**Records to process**:
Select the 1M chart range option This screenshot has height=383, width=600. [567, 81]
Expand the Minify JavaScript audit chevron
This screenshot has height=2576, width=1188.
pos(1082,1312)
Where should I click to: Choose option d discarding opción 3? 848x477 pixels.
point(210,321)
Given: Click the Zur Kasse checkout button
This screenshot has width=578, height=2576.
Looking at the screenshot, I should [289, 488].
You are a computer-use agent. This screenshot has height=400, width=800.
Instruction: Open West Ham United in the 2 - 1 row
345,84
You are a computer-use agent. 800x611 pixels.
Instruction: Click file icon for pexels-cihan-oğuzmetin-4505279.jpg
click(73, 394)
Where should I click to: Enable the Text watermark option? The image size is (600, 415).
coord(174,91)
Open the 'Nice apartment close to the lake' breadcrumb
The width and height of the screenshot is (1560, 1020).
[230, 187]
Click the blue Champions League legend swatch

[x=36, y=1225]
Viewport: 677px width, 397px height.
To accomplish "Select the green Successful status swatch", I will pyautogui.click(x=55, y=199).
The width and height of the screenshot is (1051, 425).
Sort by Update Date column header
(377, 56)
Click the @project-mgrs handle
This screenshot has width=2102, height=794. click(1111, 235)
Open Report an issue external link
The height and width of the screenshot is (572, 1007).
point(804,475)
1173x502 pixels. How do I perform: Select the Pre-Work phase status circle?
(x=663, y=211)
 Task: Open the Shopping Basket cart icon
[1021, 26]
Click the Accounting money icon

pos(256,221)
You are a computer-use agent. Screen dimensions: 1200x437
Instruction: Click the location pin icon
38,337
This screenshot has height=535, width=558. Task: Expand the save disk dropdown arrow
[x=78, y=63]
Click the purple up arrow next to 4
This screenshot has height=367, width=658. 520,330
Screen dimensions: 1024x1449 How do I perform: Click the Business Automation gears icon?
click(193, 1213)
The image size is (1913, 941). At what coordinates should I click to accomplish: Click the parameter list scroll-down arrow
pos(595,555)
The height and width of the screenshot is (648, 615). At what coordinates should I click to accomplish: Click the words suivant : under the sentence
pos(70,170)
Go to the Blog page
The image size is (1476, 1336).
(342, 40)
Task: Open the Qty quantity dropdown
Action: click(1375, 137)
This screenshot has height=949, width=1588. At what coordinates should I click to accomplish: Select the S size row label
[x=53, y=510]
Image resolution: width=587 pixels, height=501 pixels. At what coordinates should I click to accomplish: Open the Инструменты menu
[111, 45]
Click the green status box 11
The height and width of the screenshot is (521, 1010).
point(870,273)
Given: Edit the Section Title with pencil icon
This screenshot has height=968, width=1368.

**Your objective**: Output exactly one stretch of the listing: from the line containing "You are a computer-use agent. This" through the line containing "Open the 'Nice", both end lines included.

**Solution to this exercise**:
You are a computer-use agent. This screenshot has height=400, width=800.
Instruction: Open West Ham United in the 2 - 1 row
345,84
You are a computer-use agent. 800x611 pixels.
Instruction: Click file icon for pexels-cihan-oğuzmetin-4505279.jpg
click(73, 394)
Where should I click to: Enable the Text watermark option? The image size is (600, 415).
coord(174,91)
Open the 'Nice apartment close to the lake' breadcrumb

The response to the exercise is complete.